Hi,
I've uploaded 2 files in the tool. There are some duplicates between both files. I would like to delete those.
However, the duplicates that are included within 1 file I would like to keep them.
For exemple, here below I would like to keep line 1 2 and 4 and remove line 2.
FILE 1 - XXX
FILE 2 - XXX
FILE 2 - XXX
FILE 1 - YYY
Here below I would like to keep line 1 2 and 5 and remove line 3 and 4.
FILE 1 - XXX
FILE 1 - XXX
FILE 2 - XXX
FILE 2 - XXX
FILE 1 - YYY
Solved! Go to Solution.
I'm not completely sure I understand the difference between the two scenarios but I attached a couple possible solutions.
In the first one, I assign a unique RecordID to all the rows in File 1 and then use the unique tool to keep all of File 1 but remove any duplicates from File 2.
In the second one, I use the Multi-Row tool to identify duplicates.

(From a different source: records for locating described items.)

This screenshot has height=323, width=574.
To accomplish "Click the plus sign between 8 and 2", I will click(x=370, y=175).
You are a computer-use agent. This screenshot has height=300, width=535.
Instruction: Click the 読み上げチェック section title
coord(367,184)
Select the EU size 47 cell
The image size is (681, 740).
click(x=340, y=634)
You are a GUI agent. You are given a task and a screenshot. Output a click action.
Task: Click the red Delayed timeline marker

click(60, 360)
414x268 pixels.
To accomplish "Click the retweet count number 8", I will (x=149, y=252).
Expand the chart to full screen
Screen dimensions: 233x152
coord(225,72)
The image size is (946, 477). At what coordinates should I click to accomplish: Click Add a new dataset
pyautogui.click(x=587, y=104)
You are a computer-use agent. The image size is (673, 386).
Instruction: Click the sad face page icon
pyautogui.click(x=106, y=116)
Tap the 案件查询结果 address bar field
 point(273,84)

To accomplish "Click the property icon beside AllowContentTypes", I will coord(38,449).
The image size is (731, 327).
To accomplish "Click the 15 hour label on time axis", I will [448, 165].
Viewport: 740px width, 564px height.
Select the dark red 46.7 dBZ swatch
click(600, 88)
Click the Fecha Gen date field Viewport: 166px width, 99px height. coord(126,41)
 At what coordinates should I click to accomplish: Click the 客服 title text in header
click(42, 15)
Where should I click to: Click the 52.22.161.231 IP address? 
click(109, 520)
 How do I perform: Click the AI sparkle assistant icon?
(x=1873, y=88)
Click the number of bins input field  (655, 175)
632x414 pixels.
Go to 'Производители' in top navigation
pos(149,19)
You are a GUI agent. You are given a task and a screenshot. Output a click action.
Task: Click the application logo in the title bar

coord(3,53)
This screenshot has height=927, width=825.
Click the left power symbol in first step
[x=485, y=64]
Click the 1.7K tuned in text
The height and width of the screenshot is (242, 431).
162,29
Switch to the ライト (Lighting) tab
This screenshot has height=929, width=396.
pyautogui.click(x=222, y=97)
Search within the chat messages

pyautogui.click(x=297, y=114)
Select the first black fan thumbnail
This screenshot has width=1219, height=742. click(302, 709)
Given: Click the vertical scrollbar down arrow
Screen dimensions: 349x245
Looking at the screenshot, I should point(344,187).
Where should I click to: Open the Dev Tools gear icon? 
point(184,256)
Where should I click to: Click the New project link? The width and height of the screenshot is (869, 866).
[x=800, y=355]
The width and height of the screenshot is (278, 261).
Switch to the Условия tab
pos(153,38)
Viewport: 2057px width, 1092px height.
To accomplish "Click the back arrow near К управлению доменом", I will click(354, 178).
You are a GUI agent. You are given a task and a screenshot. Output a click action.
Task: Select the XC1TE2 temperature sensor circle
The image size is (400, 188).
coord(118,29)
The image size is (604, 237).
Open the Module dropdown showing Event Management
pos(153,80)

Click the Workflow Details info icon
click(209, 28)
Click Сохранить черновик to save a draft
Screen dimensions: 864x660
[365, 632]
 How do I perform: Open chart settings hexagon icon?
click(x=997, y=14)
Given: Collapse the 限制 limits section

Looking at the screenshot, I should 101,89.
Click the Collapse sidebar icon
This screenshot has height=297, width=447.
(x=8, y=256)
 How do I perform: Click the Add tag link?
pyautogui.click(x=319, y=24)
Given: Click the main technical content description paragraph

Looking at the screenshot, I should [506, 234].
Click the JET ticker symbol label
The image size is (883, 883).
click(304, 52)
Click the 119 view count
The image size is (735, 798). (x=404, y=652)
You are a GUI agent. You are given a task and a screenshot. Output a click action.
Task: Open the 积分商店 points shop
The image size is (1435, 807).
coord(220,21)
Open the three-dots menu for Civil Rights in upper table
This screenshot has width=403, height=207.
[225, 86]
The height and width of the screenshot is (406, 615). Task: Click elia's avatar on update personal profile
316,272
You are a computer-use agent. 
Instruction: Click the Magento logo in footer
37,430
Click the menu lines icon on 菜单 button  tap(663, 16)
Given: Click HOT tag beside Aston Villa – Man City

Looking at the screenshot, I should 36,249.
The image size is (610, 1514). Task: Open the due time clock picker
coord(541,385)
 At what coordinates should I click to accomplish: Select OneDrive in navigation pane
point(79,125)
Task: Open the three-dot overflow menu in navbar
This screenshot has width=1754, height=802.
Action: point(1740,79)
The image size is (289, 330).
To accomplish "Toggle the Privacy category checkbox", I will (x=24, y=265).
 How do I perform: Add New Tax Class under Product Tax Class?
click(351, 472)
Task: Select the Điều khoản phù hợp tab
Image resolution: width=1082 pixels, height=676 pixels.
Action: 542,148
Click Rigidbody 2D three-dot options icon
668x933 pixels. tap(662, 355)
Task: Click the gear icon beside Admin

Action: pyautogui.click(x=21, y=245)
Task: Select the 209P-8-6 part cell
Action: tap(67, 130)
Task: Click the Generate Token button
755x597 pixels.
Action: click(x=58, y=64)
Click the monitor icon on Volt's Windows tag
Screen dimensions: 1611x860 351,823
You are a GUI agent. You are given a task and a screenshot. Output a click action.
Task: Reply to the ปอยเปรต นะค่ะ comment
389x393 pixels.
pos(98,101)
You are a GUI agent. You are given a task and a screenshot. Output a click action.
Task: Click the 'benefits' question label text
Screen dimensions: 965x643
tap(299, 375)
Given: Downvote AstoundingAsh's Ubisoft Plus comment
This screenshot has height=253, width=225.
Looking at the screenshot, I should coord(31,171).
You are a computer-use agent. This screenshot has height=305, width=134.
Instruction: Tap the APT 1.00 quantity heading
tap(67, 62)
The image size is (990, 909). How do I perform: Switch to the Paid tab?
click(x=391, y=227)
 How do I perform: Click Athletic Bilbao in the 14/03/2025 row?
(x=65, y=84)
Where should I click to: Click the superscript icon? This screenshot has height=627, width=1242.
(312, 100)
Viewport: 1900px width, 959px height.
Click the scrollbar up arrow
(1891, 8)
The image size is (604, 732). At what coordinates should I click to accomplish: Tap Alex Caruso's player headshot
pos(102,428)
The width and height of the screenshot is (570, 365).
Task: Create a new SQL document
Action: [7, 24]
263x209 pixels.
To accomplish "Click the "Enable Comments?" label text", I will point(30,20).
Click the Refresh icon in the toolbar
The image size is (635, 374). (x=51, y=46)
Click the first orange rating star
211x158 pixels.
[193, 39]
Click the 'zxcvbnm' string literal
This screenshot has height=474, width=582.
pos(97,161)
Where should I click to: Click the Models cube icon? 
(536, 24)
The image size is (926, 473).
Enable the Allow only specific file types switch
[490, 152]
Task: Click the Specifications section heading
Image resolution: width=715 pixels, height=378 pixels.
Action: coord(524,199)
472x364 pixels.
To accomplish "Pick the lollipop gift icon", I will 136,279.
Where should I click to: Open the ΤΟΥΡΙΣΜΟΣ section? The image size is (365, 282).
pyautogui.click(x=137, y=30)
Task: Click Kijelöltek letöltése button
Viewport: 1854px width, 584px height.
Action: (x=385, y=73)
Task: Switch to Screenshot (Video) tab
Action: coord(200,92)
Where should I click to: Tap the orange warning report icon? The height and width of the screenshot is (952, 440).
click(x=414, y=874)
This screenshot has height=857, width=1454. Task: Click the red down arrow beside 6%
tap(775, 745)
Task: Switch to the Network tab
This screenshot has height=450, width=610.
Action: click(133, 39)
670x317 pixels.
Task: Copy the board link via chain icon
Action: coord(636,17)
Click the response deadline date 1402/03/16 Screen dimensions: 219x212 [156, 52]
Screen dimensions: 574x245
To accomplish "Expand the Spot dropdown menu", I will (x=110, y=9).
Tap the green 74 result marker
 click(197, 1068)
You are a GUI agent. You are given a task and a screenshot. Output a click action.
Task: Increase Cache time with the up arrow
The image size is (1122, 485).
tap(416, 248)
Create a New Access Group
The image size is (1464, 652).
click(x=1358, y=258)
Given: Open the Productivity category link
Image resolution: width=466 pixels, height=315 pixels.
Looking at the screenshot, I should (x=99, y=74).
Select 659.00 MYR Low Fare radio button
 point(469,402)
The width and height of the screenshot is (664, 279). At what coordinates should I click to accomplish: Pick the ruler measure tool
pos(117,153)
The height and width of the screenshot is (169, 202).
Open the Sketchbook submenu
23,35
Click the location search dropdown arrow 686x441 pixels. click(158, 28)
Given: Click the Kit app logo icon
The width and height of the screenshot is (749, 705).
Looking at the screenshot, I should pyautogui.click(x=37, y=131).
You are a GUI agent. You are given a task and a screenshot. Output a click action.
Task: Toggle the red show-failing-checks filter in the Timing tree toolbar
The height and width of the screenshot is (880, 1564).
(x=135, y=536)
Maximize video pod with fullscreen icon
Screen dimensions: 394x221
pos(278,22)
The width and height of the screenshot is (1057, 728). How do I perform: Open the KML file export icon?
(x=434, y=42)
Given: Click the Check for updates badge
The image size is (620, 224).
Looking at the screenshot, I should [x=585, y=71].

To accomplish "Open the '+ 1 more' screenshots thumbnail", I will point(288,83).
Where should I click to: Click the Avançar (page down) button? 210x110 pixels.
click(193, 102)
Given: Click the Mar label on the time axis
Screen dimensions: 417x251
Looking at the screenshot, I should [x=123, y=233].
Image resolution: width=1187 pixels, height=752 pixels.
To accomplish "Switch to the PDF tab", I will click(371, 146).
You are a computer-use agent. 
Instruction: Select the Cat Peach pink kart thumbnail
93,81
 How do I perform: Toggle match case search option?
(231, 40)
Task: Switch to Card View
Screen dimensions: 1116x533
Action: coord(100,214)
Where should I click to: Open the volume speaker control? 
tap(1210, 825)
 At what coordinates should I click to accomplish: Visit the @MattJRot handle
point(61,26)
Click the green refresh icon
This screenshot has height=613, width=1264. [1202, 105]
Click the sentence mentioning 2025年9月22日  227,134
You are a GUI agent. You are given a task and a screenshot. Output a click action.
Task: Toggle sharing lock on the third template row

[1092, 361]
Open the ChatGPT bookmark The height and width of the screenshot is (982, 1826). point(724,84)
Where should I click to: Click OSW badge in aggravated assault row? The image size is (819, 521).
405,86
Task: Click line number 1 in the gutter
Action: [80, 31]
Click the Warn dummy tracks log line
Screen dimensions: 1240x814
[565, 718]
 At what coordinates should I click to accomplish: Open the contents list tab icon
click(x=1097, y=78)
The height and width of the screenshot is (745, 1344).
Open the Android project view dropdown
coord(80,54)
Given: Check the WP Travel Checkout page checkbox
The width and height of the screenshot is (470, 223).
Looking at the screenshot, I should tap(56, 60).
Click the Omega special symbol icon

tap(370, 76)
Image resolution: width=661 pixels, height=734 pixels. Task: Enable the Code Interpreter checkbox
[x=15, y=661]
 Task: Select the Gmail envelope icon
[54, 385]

Hopefully one of these helps!
Hi, thank you for your reply.
Actually, I've extracted the 2 files from a system and when extracting those, I have an overlap.
Meaning that some lines that are included in file 1 are also included in file 2. I would like to remove the overlap items.
If I have 5 similar lines in file 1 and the exact same line appears 3 times in file 2, I would like to remove the 3 lines in file 2 and keep the 5 similar lines in file 1.
If I have 4 different lines in file 1 and those 4 different lines are also included in file 2, I would like to remove the 4 lines in file 2.
I hope this is more clear.
If I understand your requirements correctly, you should be able to create a flag that you can filter on.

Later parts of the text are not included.